The path towards reliability (and scale) for great sleep

As I have committed towards an open source SaaS, I am designing how to handle the failure modes since I like sleep. I’ll have much to say about the role of design on great sleep, but today I’m looking at the path towards launch and asking if there is an opportunity to provide trade-offs to the future consumer as this unfolds along with the related business model.
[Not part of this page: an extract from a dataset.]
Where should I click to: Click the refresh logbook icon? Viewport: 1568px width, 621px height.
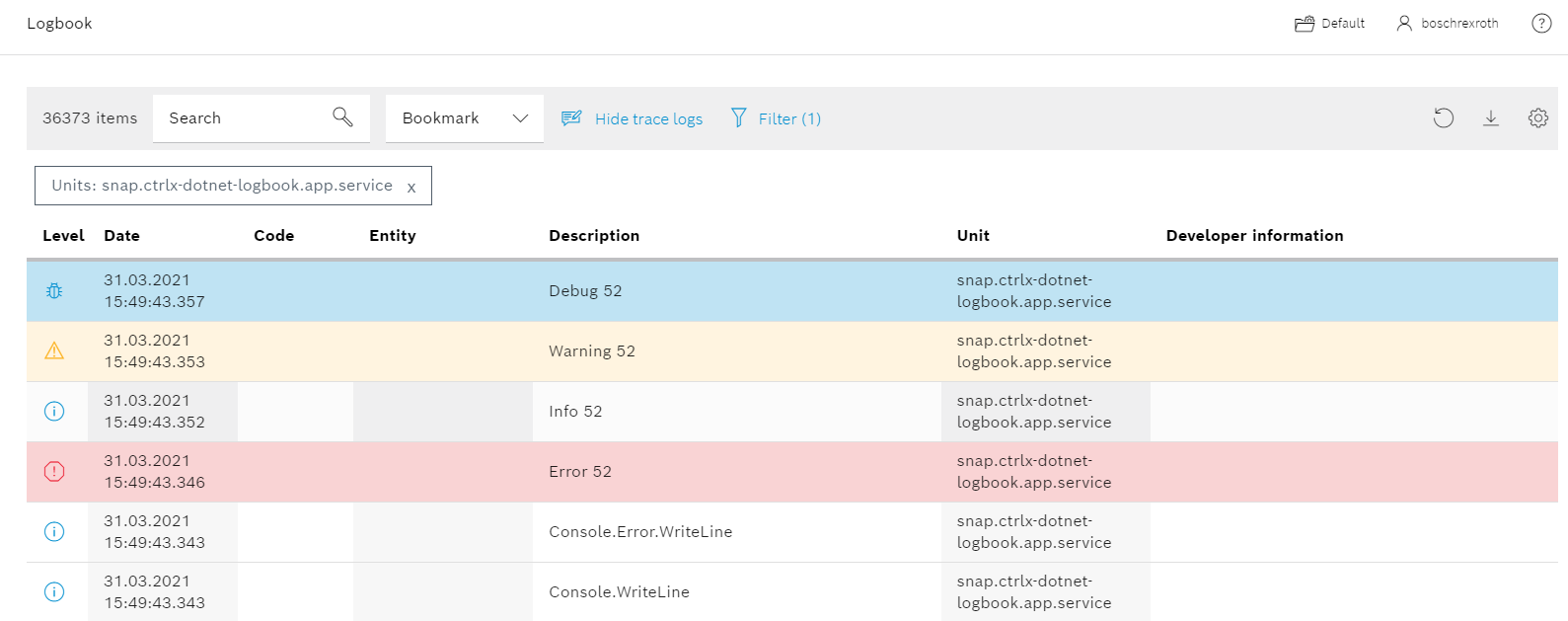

For clarity, each diagram here represents a single cluster within a single region under a single DNS name. I’m not sure if I want to approach multi-region design; however, I am considering what it would mean for multi-AZ design.

Ultra YOLO

We start with the simplest and most problematic. Take the code and then run the WebSocket frontend with Adama directly coupled within the process.

a single service

Pros

Easy for me, a single command
Simple to reason about
Cheapest offering
Lowest possible latency

Cons

Too easy, I need to suffer more
Not durable
Unable to survive updates to both Web and Adama
Reliability depends entirely on the lifetime of the host
Scale is exceptionally limited to that single host
Yearly data loss chance: 100%
Easy to denial of service

Does this have legs? This could be used as an ephemeral real-time solution since it is just a state machine routable via DNS. The business here is to resell hosts on the edge, and this could work exceptionally well with something like fly.io.

Mega YOLO

We take the Ultra YOLO and split the process with a front-end web tier connecting to an Adama host via gRPC.

a single service

Pros

Simple to reason about
Almost as cheap as Ultra, but the communication overhead reduces total capacity
Still pretty quick
Provides a natural pivot to double the scale of Ultra Yolo

Cons

Not durable
Unable to survive updates to Adama
Reliability depends entirely on the lifetime of the host
Scale is exceptionally limited to that single host
Yearly data loss chance: 100%
Easy to denial of service

Does this have legs? See Ultra Yolo as this is similar with minor extra costs and additional latency where the key gain is the ability to update Web instance.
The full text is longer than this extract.